Can partners and customers hedge their bets in terms of creating pilot projects of Google Apps? Google’s acquisition of DocVerse last week makes it more likely than ever, offering the promise of enabling a bridge between Microsoft Office and Google Apps.

(Google celebrated the year anniversary of its Google Apps channel partner program recently. Click here to read Upstart Google Apps Looks to Unseat Microsoft Exchange.)

Google announced the deal on Friday in its Google Enterprise Blog, noting that the small San Francisco-based company had developed a way to share Microsoft documents such as Word, Excel and PowerPoint over the Web.

The company had offered DocVerse accounts that enabled real-time sharing of documents as well as group-editing of Microsoft Word, Excel and PowerPoint documents. The company said it would continue to support existing users of the service.

On the official DocVerse blog on Friday, CEO Shan Sinha and CTO Alex DeNeui wrote: “For the many people who use desktop software, like Microsoft Office, transitioning to the cloud was a challenge. Unfortunately, today, individuals are still forced to make a choice between those two worlds.”

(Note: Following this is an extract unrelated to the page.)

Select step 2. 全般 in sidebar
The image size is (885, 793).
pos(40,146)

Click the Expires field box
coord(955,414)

Sinha and Deneui are ex-Microsoft employees who founded DocVerse in 2007. The company Website explains that the founders “finally gave up on constant back-and-forth e-mail attachments required to share and edit Word, PowerPoint and Excel documents.”

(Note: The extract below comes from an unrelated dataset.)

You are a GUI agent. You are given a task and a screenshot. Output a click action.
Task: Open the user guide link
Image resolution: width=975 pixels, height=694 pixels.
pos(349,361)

The DocVerse executives wrote: “We fundamentally believe that Google is one of the best-positioned companies to truly disrupt the world of productivity software. We’re looking forward to the opportunity to scale our vision at Google.”

And where does that start?

“Our first step will be to combine DocVerse with Google Apps to create a bridge between Microsoft Office and Google Apps.”

Such a bridge could enable channel partners to create pilot projects of Google Apps within organizations where Microsoft Office has been the standard. After all, even if you or your customers aren’t doing anything in the cloud, have you been curious about dipping a toe in? And that’s why the DocVerse acquisition could be truly disruptive.